Analysis of cells and cellular processes in biological
and medical research requires systems for imaging
as well as tools for manipulating and dissecting cells
and subcellular structures. Femtosecond laser technology
is applicable for both. Imaging using femtosecond lasers is known as multiphoton microscopy,
and is already well established. Near-infrared radiation
is also very well suited for gentle manipulation
of living cells and subcellular structures. Different
research groups are engaged in using ultrashort laser
pulses for nanodissection; however, only a few commercial
systems are available, including the system
described here. The CellSurgeon laser nanodissection
system (Rowiak GmbH, Hanover, Germany)
has been developed in collaboration with the Medical
Technology Department of the Laser Centre
Hanover (Germany). It can be used to manipulate
cell dynamics, deactivate cell organelles, or
influence cellular processes such as metabolism and
apoptosis. An overview of the technology follows,
including information on its potential for two different
applications.
Principle and advantages
The main component of the CellSurgeon system
is a tunable NIR femtosecond laser coupled to
a microscope objective. Depending on the configuration,
the pulse repetition rate varies between
several kilohertz and 90 MHz. The laser is moved
by software-controlled scan mirrors, enabling various
cutting geometries such as single point and
lines as well as predefined or freehand shapes. A
three-axis piezo-driven microscope stage permits
positioning of samples with a resolution of 20 nm
in each direction.
Figure 1 - Nanodissection is induced within the focal volume of a
tightly focused femtosecond laser.
Nanodissection with ultrashort pulses is based on
nonlinear absorption effects, which occurs when
high laser intensities are confined to a very small
volume (Figure 1). This is realized by tight focusing
of the laser beam using high-numerical-aperture
objectives. If the energy per laser pulse increases above a certain threshold, the photon density
in the focal volume rises high enough
to induce multiphoton
absorption and avalanche
ionization. These processes lead
to a very high concentration of free electrons
within the focal region, resulting in
plasma-mediated ablation of material.1
Depending on the numerical aperture of
the microscope objective and the laser
pulse energy, the lateral extent of the
focal volume and thus the interaction
with the sample can be limited to less
than 1 μm. That allows the manipulation
or dissection of single-cell organelles,
which have a typical size of a few
micrometers. For precise dissection, the
energy has to be as low as possible, while
the numerical aperture of the objective has to be
high. One key advantage of femtosecond lasers
is that at a pulse duration of 140 fsec, only a few
nanojoules of energy are necessary for dissection.

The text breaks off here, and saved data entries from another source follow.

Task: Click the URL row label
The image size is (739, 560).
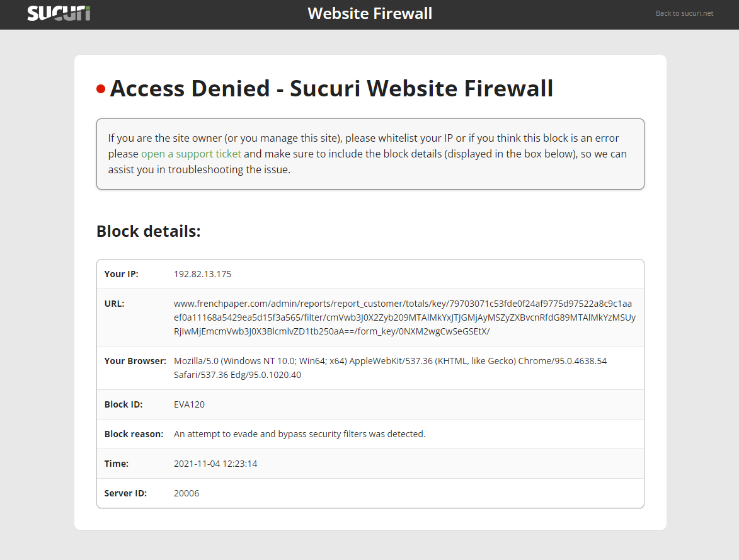Action: pyautogui.click(x=114, y=303)
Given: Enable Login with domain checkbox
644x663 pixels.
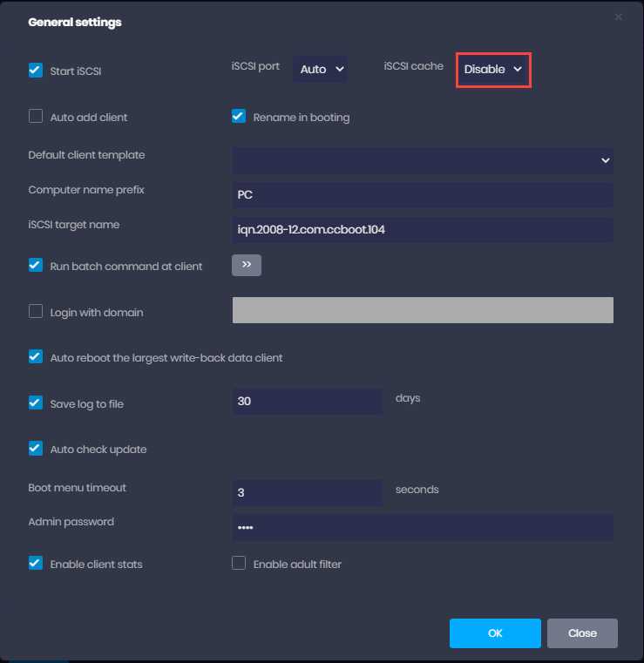Looking at the screenshot, I should [36, 311].
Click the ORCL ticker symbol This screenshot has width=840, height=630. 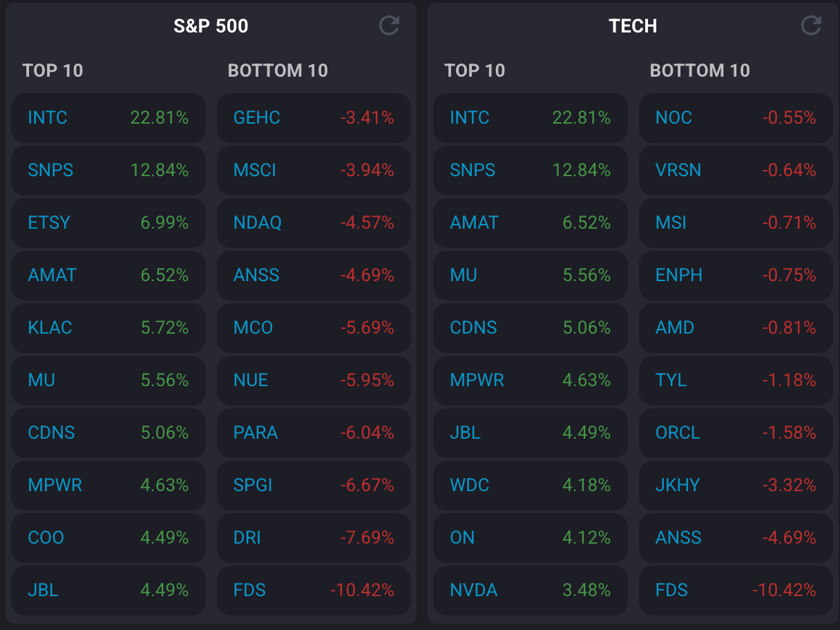(678, 433)
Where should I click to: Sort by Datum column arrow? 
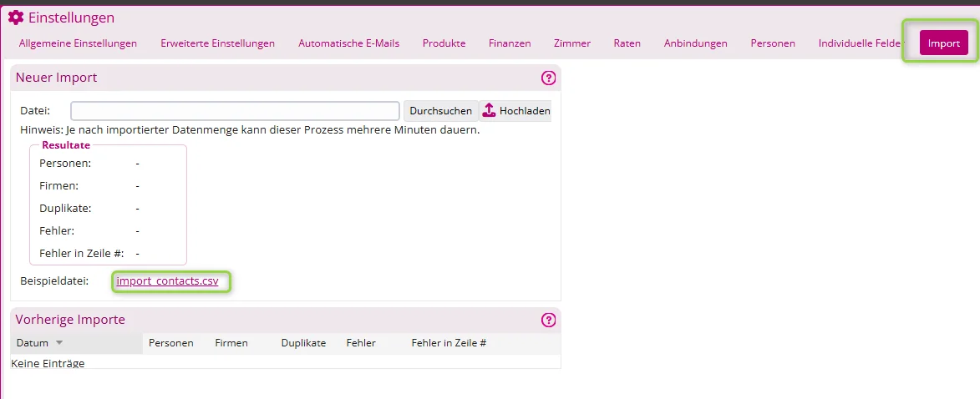pyautogui.click(x=59, y=343)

In contrast, dissection with UV laser systems
requires energies that are at least two or
three orders of magnitude higher. The low laser
energies allow very precise cuts with minimum
dimensions of approx. 100 nm and cause negligible
collateral damage, reducing the risk of
injuring or killing the cell.
Applications
The laser nanodissection system is especially suited
for applications in medical and biological research.

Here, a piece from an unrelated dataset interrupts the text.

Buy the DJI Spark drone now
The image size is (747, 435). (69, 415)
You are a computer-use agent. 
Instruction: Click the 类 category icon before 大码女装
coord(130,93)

Manipulation and dissection of cells or subcellular
structures can be useful for investigations of cellular
processes such as metabolism, apoptosis, or cell
dynamics. An understanding of cellular and subcellular
mechanisms is important for the development
of drugs and stem cell or gene-based therapies against
diseases such as cancer or Alzheimer’s and Parkinson’s
disease.
Two examples of experiments are given in
order to help the reader visualize potential
applications. All experiments were conducted
at the Laser Centre
Hanover by the Biophotonics
Research Group (part of the Biomedical
Optics Dept. of the Laser Centre Hanover).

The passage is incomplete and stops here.